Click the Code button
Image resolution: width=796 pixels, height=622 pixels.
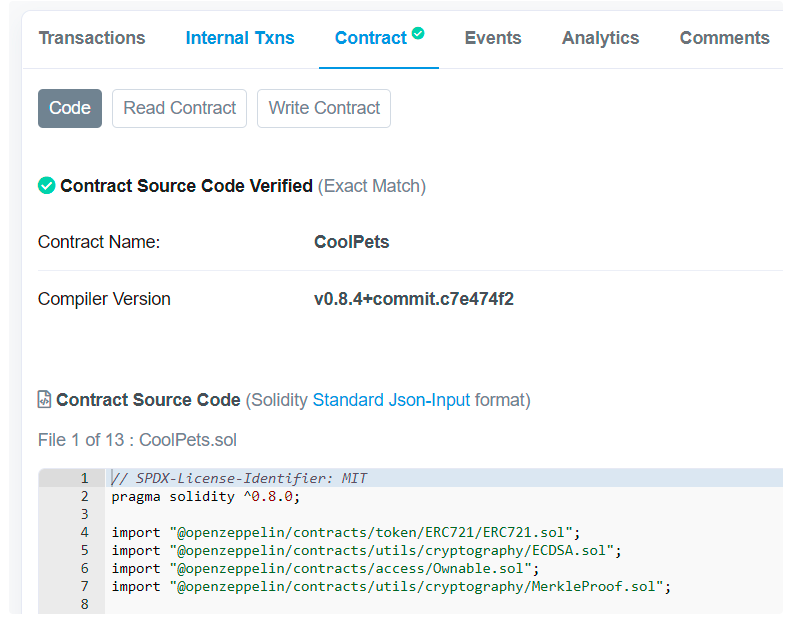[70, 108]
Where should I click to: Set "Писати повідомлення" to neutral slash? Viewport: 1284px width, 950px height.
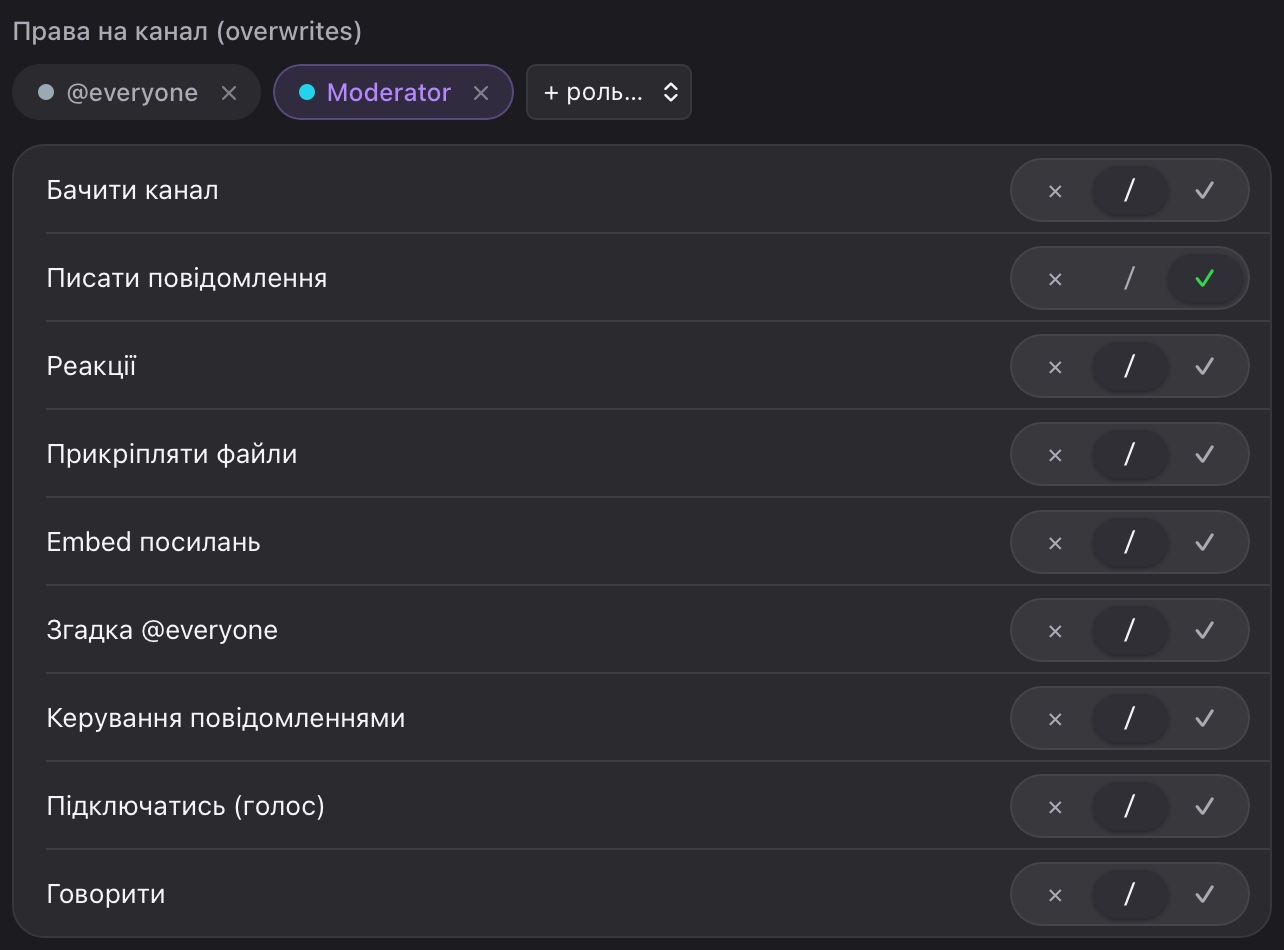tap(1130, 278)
--------------------
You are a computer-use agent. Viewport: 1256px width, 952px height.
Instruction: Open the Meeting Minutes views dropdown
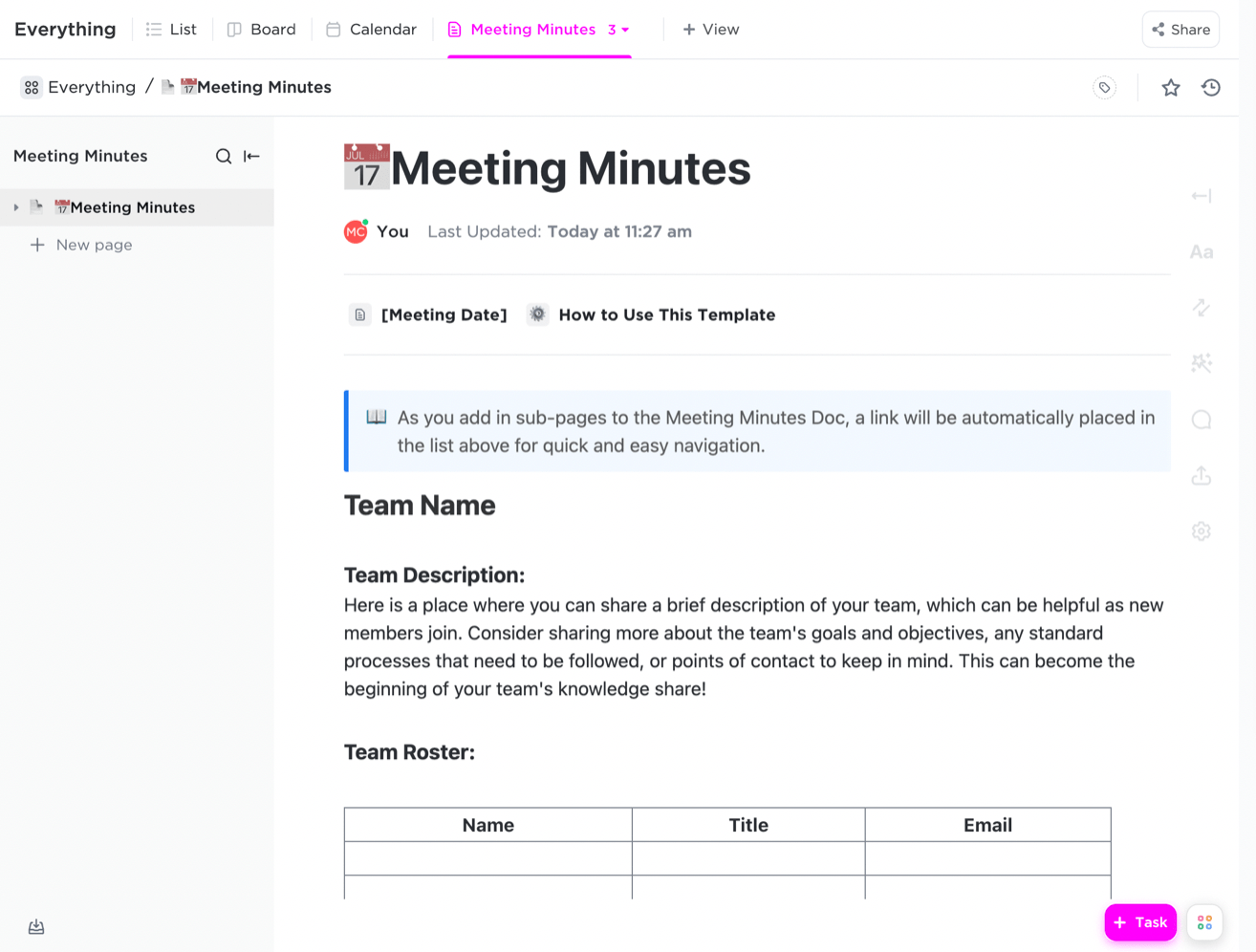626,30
--------------------
GIVEN REQUEST =>
Copy out the material word for word, starting at the line that contains "Click the Code button" and ending at the line that contains "tap(1130, 278)", with both of those lines included. Leave the pictures out.

TASK SOLUTION =>
Click the Code button
Image resolution: width=796 pixels, height=622 pixels.
[70, 108]
Where should I click to: Set "Писати повідомлення" to neutral slash? Viewport: 1284px width, 950px height.
tap(1130, 278)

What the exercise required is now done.